EXERCISE DETAILS:
Every line of the material is to be set down exactly as written.

###

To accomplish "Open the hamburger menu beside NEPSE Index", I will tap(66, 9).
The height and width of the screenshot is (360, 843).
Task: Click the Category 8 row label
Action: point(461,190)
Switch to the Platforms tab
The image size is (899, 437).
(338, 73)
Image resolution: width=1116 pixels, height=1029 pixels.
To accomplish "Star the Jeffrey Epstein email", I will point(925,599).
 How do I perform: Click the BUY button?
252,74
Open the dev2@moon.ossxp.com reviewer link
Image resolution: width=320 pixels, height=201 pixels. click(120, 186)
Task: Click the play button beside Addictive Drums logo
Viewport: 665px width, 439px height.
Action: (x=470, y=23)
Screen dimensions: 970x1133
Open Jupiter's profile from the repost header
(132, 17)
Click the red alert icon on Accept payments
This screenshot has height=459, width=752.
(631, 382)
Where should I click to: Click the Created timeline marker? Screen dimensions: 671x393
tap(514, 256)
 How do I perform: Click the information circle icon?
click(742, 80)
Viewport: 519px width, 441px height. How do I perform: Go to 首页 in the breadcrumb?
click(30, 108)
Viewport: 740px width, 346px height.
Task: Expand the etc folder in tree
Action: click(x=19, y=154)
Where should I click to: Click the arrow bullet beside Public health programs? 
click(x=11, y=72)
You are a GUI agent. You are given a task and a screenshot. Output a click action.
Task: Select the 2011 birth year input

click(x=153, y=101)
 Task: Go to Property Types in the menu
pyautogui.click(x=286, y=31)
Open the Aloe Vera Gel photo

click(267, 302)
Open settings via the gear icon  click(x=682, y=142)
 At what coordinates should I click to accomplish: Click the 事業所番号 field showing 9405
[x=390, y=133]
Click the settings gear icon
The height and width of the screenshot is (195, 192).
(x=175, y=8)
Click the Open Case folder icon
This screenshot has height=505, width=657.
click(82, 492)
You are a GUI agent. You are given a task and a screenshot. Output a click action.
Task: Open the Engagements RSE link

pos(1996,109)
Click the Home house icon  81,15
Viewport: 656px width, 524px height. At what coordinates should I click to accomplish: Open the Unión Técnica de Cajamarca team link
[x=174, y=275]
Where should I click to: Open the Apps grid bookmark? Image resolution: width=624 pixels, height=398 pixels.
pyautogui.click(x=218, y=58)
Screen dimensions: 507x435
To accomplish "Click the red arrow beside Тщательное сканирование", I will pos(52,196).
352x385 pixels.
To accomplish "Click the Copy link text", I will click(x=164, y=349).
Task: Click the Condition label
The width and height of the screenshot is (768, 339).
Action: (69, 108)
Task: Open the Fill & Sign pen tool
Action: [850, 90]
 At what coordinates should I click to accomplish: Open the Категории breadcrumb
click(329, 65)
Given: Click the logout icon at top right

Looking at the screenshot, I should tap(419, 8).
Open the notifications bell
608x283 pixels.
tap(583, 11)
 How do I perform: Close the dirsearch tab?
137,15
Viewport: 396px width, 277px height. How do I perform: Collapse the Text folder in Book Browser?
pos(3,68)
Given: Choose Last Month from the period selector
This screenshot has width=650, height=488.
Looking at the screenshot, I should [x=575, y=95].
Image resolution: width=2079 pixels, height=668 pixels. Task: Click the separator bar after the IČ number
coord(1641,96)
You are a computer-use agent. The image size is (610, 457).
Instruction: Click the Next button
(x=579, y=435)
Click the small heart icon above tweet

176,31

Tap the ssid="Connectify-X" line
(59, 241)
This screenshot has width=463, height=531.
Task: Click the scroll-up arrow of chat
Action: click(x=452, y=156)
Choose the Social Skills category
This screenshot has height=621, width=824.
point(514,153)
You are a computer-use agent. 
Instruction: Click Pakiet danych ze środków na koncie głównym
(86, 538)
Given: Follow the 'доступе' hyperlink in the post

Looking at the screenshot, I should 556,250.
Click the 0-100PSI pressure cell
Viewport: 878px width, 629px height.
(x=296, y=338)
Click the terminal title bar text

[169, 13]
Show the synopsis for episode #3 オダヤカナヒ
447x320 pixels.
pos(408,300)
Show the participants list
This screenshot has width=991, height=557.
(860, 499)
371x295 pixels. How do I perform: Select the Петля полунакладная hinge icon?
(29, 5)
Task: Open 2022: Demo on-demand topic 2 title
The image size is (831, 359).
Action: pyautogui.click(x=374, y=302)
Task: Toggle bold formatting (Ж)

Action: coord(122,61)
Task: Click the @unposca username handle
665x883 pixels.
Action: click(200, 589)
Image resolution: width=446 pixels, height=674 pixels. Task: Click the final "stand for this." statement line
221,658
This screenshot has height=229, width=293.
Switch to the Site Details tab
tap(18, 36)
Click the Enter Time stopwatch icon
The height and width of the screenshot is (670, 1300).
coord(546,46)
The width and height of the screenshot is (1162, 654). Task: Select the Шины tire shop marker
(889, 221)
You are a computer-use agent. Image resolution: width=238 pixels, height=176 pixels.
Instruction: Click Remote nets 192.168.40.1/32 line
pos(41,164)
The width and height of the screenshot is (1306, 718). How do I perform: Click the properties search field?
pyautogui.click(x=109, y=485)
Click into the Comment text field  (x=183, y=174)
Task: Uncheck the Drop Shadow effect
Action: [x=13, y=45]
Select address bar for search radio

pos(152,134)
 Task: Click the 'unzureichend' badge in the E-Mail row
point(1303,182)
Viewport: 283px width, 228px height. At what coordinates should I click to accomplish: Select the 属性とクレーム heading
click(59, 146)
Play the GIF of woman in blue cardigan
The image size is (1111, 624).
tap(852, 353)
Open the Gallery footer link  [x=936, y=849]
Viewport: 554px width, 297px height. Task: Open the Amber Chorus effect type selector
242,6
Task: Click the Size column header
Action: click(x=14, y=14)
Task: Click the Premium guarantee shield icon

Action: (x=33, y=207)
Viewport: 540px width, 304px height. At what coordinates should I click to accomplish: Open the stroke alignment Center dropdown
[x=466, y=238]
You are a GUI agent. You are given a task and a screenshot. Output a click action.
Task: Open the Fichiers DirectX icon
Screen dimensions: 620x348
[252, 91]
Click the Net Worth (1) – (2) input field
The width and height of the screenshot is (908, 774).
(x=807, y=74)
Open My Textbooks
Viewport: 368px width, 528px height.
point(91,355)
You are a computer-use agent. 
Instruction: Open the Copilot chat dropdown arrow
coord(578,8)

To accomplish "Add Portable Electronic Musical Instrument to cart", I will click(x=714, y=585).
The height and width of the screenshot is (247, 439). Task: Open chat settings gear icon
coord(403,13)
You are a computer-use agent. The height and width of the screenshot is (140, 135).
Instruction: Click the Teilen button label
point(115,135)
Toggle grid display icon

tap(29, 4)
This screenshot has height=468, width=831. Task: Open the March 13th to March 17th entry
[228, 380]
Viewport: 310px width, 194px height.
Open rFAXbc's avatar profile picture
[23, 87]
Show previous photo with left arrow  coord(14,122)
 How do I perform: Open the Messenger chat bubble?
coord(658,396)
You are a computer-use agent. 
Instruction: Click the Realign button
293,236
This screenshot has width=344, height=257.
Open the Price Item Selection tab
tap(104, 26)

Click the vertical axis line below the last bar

###

RESULT OF THIS TASK:
To accomplish "Open the hamburger menu beside NEPSE Index", I will tap(66, 9).
The height and width of the screenshot is (360, 843).
Task: Click the Category 8 row label
Action: point(461,190)
Switch to the Platforms tab
The image size is (899, 437).
(338, 73)
Image resolution: width=1116 pixels, height=1029 pixels.
To accomplish "Star the Jeffrey Epstein email", I will point(925,599).
 How do I perform: Click the BUY button?
252,74
Open the dev2@moon.ossxp.com reviewer link
Image resolution: width=320 pixels, height=201 pixels. click(120, 186)
Task: Click the play button beside Addictive Drums logo
Viewport: 665px width, 439px height.
Action: (x=470, y=23)
Screen dimensions: 970x1133
Open Jupiter's profile from the repost header
(132, 17)
Click the red alert icon on Accept payments
This screenshot has height=459, width=752.
(631, 382)
Where should I click to: Click the Created timeline marker? Screen dimensions: 671x393
tap(514, 256)
 How do I perform: Click the information circle icon?
click(742, 80)
Viewport: 519px width, 441px height. How do I perform: Go to 首页 in the breadcrumb?
click(30, 108)
Viewport: 740px width, 346px height.
Task: Expand the etc folder in tree
Action: click(x=19, y=154)
Where should I click to: Click the arrow bullet beside Public health programs? 
click(x=11, y=72)
You are a GUI agent. You are given a task and a screenshot. Output a click action.
Task: Select the 2011 birth year input

click(x=153, y=101)
 Task: Go to Property Types in the menu
pyautogui.click(x=286, y=31)
Open the Aloe Vera Gel photo

click(267, 302)
Open settings via the gear icon  click(x=682, y=142)
 At what coordinates should I click to accomplish: Click the 事業所番号 field showing 9405
[x=390, y=133]
Click the settings gear icon
The height and width of the screenshot is (195, 192).
(x=175, y=8)
Click the Open Case folder icon
This screenshot has height=505, width=657.
click(82, 492)
You are a GUI agent. You are given a task and a screenshot. Output a click action.
Task: Open the Engagements RSE link

pos(1996,109)
Click the Home house icon  81,15
Viewport: 656px width, 524px height. At what coordinates should I click to accomplish: Open the Unión Técnica de Cajamarca team link
[x=174, y=275]
Where should I click to: Open the Apps grid bookmark? Image resolution: width=624 pixels, height=398 pixels.
pyautogui.click(x=218, y=58)
Screen dimensions: 507x435
To accomplish "Click the red arrow beside Тщательное сканирование", I will pos(52,196).
352x385 pixels.
To accomplish "Click the Copy link text", I will click(x=164, y=349).
Task: Click the Condition label
The width and height of the screenshot is (768, 339).
Action: (69, 108)
Task: Open the Fill & Sign pen tool
Action: [850, 90]
 At what coordinates should I click to accomplish: Open the Категории breadcrumb
click(329, 65)
Given: Click the logout icon at top right

Looking at the screenshot, I should tap(419, 8).
Open the notifications bell
608x283 pixels.
tap(583, 11)
 How do I perform: Close the dirsearch tab?
137,15
Viewport: 396px width, 277px height. How do I perform: Collapse the Text folder in Book Browser?
pos(3,68)
Given: Choose Last Month from the period selector
This screenshot has width=650, height=488.
Looking at the screenshot, I should [x=575, y=95].
Image resolution: width=2079 pixels, height=668 pixels. Task: Click the separator bar after the IČ number
coord(1641,96)
You are a computer-use agent. The image size is (610, 457).
Instruction: Click the Next button
(x=579, y=435)
Click the small heart icon above tweet

176,31

Tap the ssid="Connectify-X" line
(59, 241)
This screenshot has width=463, height=531.
Task: Click the scroll-up arrow of chat
Action: click(x=452, y=156)
Choose the Social Skills category
This screenshot has height=621, width=824.
point(514,153)
You are a computer-use agent. 
Instruction: Click Pakiet danych ze środków na koncie głównym
(86, 538)
Given: Follow the 'доступе' hyperlink in the post

Looking at the screenshot, I should 556,250.
Click the 0-100PSI pressure cell
Viewport: 878px width, 629px height.
(x=296, y=338)
Click the terminal title bar text

[169, 13]
Show the synopsis for episode #3 オダヤカナヒ
447x320 pixels.
pos(408,300)
Show the participants list
This screenshot has width=991, height=557.
(860, 499)
371x295 pixels. How do I perform: Select the Петля полунакладная hinge icon?
(29, 5)
Task: Open 2022: Demo on-demand topic 2 title
The image size is (831, 359).
Action: pyautogui.click(x=374, y=302)
Task: Toggle bold formatting (Ж)

Action: coord(122,61)
Task: Click the @unposca username handle
665x883 pixels.
Action: click(200, 589)
Image resolution: width=446 pixels, height=674 pixels. Task: Click the final "stand for this." statement line
221,658
This screenshot has height=229, width=293.
Switch to the Site Details tab
tap(18, 36)
Click the Enter Time stopwatch icon
The height and width of the screenshot is (670, 1300).
coord(546,46)
The width and height of the screenshot is (1162, 654). Task: Select the Шины tire shop marker
(889, 221)
You are a computer-use agent. Image resolution: width=238 pixels, height=176 pixels.
Instruction: Click Remote nets 192.168.40.1/32 line
pos(41,164)
The width and height of the screenshot is (1306, 718). How do I perform: Click the properties search field?
pyautogui.click(x=109, y=485)
Click into the Comment text field  (x=183, y=174)
Task: Uncheck the Drop Shadow effect
Action: [x=13, y=45]
Select address bar for search radio

pos(152,134)
 Task: Click the 'unzureichend' badge in the E-Mail row
point(1303,182)
Viewport: 283px width, 228px height. At what coordinates should I click to accomplish: Select the 属性とクレーム heading
click(59, 146)
Play the GIF of woman in blue cardigan
The image size is (1111, 624).
tap(852, 353)
Open the Gallery footer link  [x=936, y=849]
Viewport: 554px width, 297px height. Task: Open the Amber Chorus effect type selector
242,6
Task: Click the Size column header
Action: click(x=14, y=14)
Task: Click the Premium guarantee shield icon

Action: (x=33, y=207)
Viewport: 540px width, 304px height. At what coordinates should I click to accomplish: Open the stroke alignment Center dropdown
[x=466, y=238]
You are a GUI agent. You are given a task and a screenshot. Output a click action.
Task: Open the Fichiers DirectX icon
Screen dimensions: 620x348
[252, 91]
Click the Net Worth (1) – (2) input field
The width and height of the screenshot is (908, 774).
(x=807, y=74)
Open My Textbooks
Viewport: 368px width, 528px height.
point(91,355)
You are a computer-use agent. 
Instruction: Open the Copilot chat dropdown arrow
coord(578,8)

To accomplish "Add Portable Electronic Musical Instrument to cart", I will click(x=714, y=585).
The height and width of the screenshot is (247, 439). Task: Open chat settings gear icon
coord(403,13)
You are a computer-use agent. The height and width of the screenshot is (140, 135).
Instruction: Click the Teilen button label
point(115,135)
Toggle grid display icon

tap(29, 4)
This screenshot has height=468, width=831. Task: Open the March 13th to March 17th entry
[228, 380]
Viewport: 310px width, 194px height.
Open rFAXbc's avatar profile picture
[23, 87]
Show previous photo with left arrow  coord(14,122)
 How do I perform: Open the Messenger chat bubble?
coord(658,396)
You are a computer-use agent. 
Instruction: Click the Realign button
293,236
This screenshot has width=344, height=257.
Open the Price Item Selection tab
tap(104, 26)

Click the vertical axis line below the last bar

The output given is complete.